The Spreading of a Buoyant Plume Beneath a Landfast Ice Cover

Abstract

AbstractIdealized numerical simulations using the Regional Ocean Modeling System demonstrate the effects of an immobile landfast ice cover that is frictionally coupled to an underice buoyant plume established by river discharge. The discharge rapidly increases and decreases over a 30-day period and has a maximum of 6000 m3 s−1. This study examined the response to a landfast ice cover of 26-km width and one that encompasses the entire shelf width. The model setting mimics spring conditions on the Alaskan Beaufort Sea (ABS) shelf. In comparison with the ice-free case subject to the same discharge scenario, underice plumes are broader and deeper, and the downwave freshwater flux is substantially decreased and delayed. Multiple anticyclonic bulges form in the ice-free case, but only a single, large bulge forms when ice is present.
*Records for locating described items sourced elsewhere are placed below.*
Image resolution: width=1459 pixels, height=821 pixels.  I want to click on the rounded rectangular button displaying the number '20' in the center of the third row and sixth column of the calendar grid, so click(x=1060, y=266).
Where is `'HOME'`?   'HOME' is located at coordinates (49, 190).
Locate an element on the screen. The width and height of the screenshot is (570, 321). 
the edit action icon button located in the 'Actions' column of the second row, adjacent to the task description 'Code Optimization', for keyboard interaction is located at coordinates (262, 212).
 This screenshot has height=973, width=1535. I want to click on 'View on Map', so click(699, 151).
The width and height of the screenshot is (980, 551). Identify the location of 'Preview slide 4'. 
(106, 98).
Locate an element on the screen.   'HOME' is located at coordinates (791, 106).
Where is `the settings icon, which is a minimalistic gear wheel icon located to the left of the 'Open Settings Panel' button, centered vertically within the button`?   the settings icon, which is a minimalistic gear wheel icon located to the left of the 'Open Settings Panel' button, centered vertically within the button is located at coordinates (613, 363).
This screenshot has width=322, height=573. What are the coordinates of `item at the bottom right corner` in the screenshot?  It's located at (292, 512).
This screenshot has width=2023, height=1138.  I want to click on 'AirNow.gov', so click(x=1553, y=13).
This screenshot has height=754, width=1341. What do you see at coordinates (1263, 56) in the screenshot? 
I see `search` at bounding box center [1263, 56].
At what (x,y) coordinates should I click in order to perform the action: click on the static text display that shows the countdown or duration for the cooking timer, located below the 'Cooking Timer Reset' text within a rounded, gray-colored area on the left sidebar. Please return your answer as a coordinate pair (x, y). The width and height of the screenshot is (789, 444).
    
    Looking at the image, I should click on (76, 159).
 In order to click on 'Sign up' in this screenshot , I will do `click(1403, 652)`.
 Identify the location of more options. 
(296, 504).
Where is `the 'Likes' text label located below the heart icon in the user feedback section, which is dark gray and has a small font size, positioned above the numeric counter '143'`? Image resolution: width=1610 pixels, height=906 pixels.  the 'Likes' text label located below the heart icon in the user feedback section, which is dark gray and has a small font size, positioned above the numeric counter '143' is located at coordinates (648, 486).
These differences are because of the frictional coupling between the ice and plume, which results in an Ekman-like underice boundary layer, a subsurface velocity maximum, and frictional shears that enhance vertical mixing and entrainment. For a partially ice-covered shelf, the plume spreads across the ice edge to form a swift, buoyant, ice-edge jet, whose width accords with the scale of Yankovsky and Chapman for a surface-advected plume. For a fully ice-covered shelf, the buoyant water spreads 60 km offshore over a 30-day period. For a steady discharge of 6000 m3 s−1 and a completely ice-covered shelf, the plume spreads offshore at a rate of ~1.5 km day−1 and extends ~95 km offshore after 60 days.